One of the myths that surround the productivity debate in Northern Ireland is that the public sector is holding us back. Based on the data available, the opposite is actually the case. Public administration and health are two areas where output/employment is actually significantly higher in Northern Ireland than it is in the rest of the UK. Were we to shift resources from the public sector to the private sector as it currently stands, Northern Ireland would become less productive.

Paul MacFlynn

Another myth surrounds output from the financial sector. A recent analysis of the UK productivity slump carried out by the Financial Times found that output from the UK financial sector may have been overstated for many years. Therefore even if the UK financial sector regains lost ground since 2008, its output per worker can never regain the level it was pre-crash. This holds important lessons for Northern Ireland in terms of prioritising certain sectors.

The key productivity challenge, therefore, is not only to generate more activity in particular sectors but also to become more productive in the sectors where Northern Ireland is currently producing below potential. The lack of improvement in recent years can be traced to the industrial and enterprise strategies that have been adopted in Northern Ireland to date. Rather than strategies designed to build up the capacity of existing industries through investment initiatives and collaborative partnerships, we have adopted policies designed to buy in success instead.

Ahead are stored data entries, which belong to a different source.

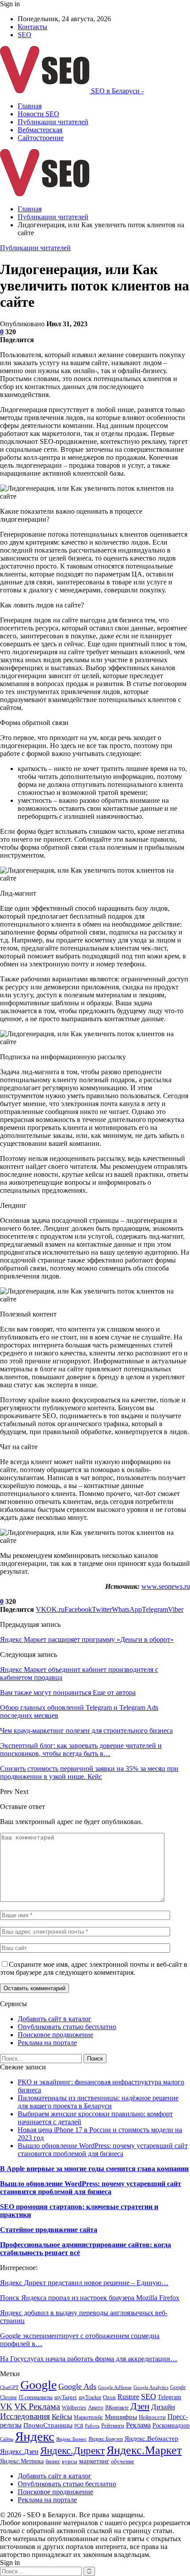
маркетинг (94, 2461)
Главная (30, 106)
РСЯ (78, 2425)
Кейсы (62, 2416)
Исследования (25, 2416)
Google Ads (77, 2386)
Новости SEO (38, 114)
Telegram (169, 2396)
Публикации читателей (53, 122)
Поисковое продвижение (55, 2034)
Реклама (138, 2425)
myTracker (90, 2397)
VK (6, 2406)
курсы (69, 2461)
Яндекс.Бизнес (71, 2439)
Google (38, 2385)
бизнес (53, 2461)
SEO (24, 34)
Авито (95, 2407)
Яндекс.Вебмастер (152, 2438)
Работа (92, 2425)
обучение (122, 2461)
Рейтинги (112, 2425)
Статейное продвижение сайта (48, 2229)
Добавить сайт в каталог (54, 2019)
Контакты (32, 27)
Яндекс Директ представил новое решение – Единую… (84, 2282)
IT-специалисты (36, 2397)
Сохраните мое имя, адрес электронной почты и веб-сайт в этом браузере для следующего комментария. (93, 1968)
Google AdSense (115, 2387)
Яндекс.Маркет (144, 2450)
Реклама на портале (47, 2042)
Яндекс (34, 2436)
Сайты (6, 2439)
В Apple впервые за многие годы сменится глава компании (94, 2168)
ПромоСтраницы (47, 2425)
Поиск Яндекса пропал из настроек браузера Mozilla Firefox (89, 2297)
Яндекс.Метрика (22, 2461)
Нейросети (152, 2417)
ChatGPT (9, 2387)
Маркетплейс (88, 2417)
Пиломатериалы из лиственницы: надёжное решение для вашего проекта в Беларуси (98, 2102)
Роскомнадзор (171, 2425)
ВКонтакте (117, 2407)
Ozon (109, 2397)
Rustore (128, 2396)
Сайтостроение (41, 137)
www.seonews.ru (165, 1586)
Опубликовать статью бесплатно (67, 2026)
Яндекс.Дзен (19, 2451)
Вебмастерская (40, 130)
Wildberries (74, 2407)
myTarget (65, 2397)
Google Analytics (150, 2387)
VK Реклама (37, 2406)
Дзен (139, 2406)
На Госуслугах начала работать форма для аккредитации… (88, 2358)
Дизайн (163, 2407)
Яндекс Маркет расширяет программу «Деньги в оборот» (87, 1639)
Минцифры (121, 2416)
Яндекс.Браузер (105, 2439)
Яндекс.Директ (72, 2450)
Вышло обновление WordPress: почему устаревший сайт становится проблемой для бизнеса (103, 2149)
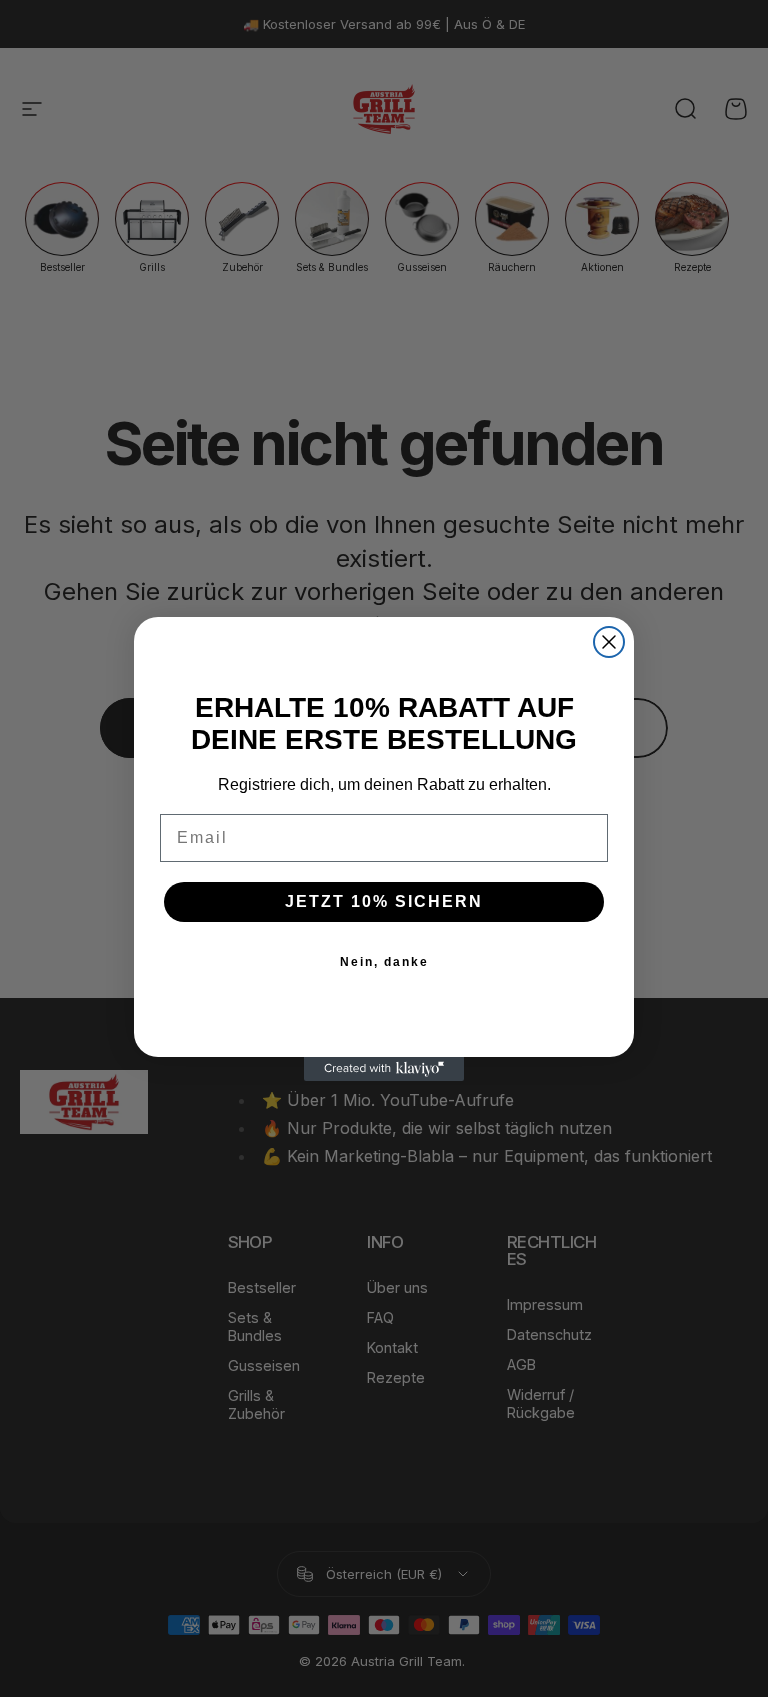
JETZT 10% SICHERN (384, 901)
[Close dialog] (609, 642)
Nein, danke (384, 962)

Northern Ireland has misdiagnosed the role of foreign direct investment as a generator of growth rather than as a catalyst for it. Foreign direct investment can be vital in boosting technology and innovation in high growth industries, but it can’t create them on its own. No reasonable amount of grants or incentives can give birth to an industry. This is also the central problem with cutting corporation tax. We would be far better advised to use our existing resources to build up key growth sectors of the economy whether in agri-food, life sciences or renewable energy. There needs to be a critical mass of investment in early stage and primary research, and there is a key role for public policy in this. The most successful and growth enhancing innovations and technologies have emanated from state-led and state-supported initiatives.

In order to close the productivity gap with the rest of the United Kingdom, we need to both boost activity in higher value added sectors and coordinate significant productive investment within them. We could start by putting together a real innovation strategy for Northern Ireland with the investment capability to back it up. Northern Ireland spends per head almost two and a half times the UK average for enterprise and economic development. In the light of our productivity performance to date it may be time to ask just how well spent that money is.

Paul MacFlynn analyses the Northern Ireland economy for the Nevin Economic Research Institute.